4月6日未明、NEXCO中日本管内の複数の高速道路で大規模なETCシステム障害が発生し、首都圏を含む広範囲で通行に支障が生じている。東京、神奈川、山梨、静岡、愛知、岐阜、三重の1都6県、13路線で80か所以上のETCレーンが利用できない状況が続いており、スマートインターチェンジ17か所は完全閉鎖となった。復旧の見通しはいまだ立っておらず、現場では混乱が拡大している。
一部区間で深刻な渋滞 「なぜ無料開放しないのか」と不満の声も
システム障害は6日午前0時半ごろ、中央自動車道で最初に確認された。NEXCO中日本によると、その後、東名高速や新東名など他路線にも拡大。午前10時30分時点でETC専用レーンの多くが利用不可能となり、現地では係員が一般レーンで手作業による料金収受を行っている。
この影響で、中央道上りの八王子料金所付近では約7キロ、東名高速上りの東京料金所付近では約9キロの渋滞が発生。平日朝の通勤時間帯と重なり、混雑は周辺の一般道にも波及している。
SNS上では「なぜ無料開放しないのか」といった怒りや疑問の声が相次いでいる。ある利用者は、「お金を払って高速を使っているのに、何時間も拘束されるのは理不尽だ」と投稿。さらに「高速が使えない人が一般道に流れて、通常の道路まで渋滞が広がっている。早期の無料開放が必要ではないか」と訴えた。
また、トラブルの周知が不十分であったことも指摘されている。「電光掲示板にもアナウンスがなく、出入口で初めて知った」「交通情報でも告知されず、戸惑った」との声が複数寄せられており、有事対応のマニュアルが十分に整備されていないのではないかと疑問視する声もある。
スマートICは全面閉鎖 混乱回避へ国の関与求める声も
今回の障害では、ETC専用のスマートインターチェンジ17か所が閉鎖されており、これが利用者の選択肢を著しく狭めている。「スマートICだけしか出入り口がない地域もある。迂回するにもルートが限られ、地域生活にも支障をきたしている」と、地方在住の利用者は憤る。
一部の専門家や交通政策に詳しい識者からは、NEXCO中日本や首都高速だけに対応を任せるのではなく、国土交通省など関係省庁が主導し、危機対応の全体最適をはかるべきとの意見も出ている。
現場では24時間対応 復旧作業続くも見通し立たず
NEXCO中日本によると、現在も原因の特定と復旧作業が続いているが、6日午後の段階で復旧の時期は明らかにされていない。担当者は「ご不便をおかけしており申し訳ない。原因の調査と対応に全力を尽くしている」とコメントしている。

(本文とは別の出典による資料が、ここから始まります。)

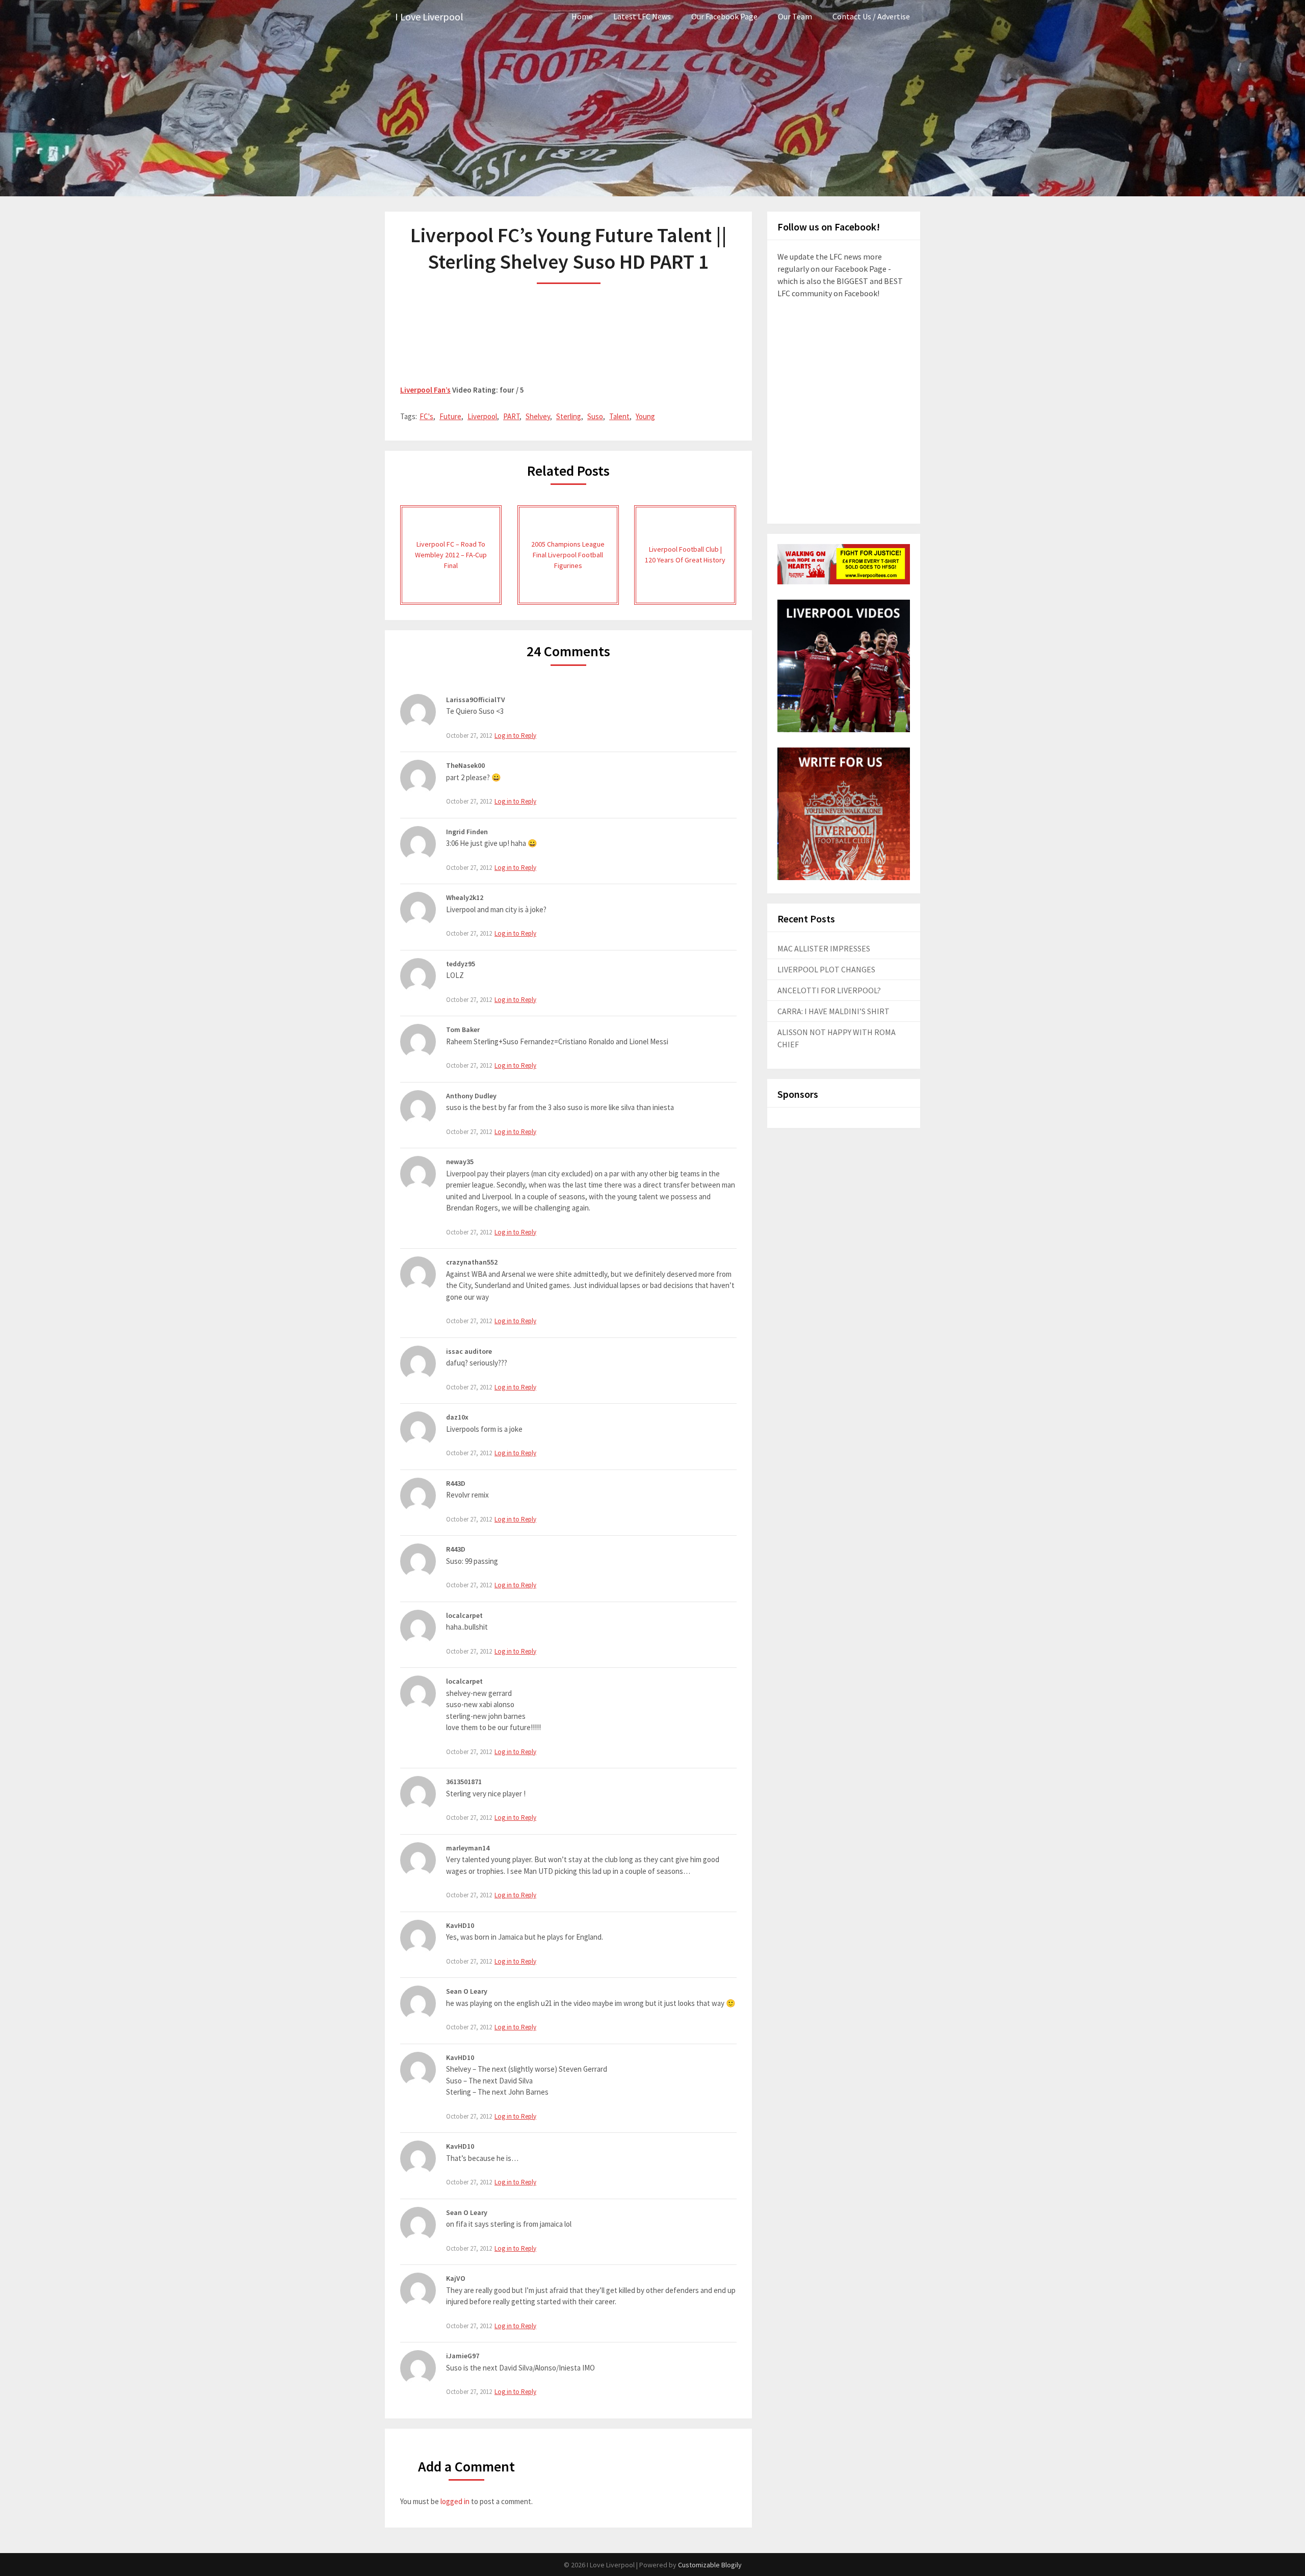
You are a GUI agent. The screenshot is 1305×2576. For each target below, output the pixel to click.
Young (645, 416)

一方で、現場で対応に当たる職員たちの疲労も深まっている。「手動対応は限界がある」との声も聞かれ、長引けば長引くほど、現場の負担と利用者の不満が積み重なることは避けられない。
障害の長期化に備え、今後の対応策や料金補填の有無、そして一時的な無料開放の是非について、政府およびNEXCO側がどのような判断を下すのかが注目される。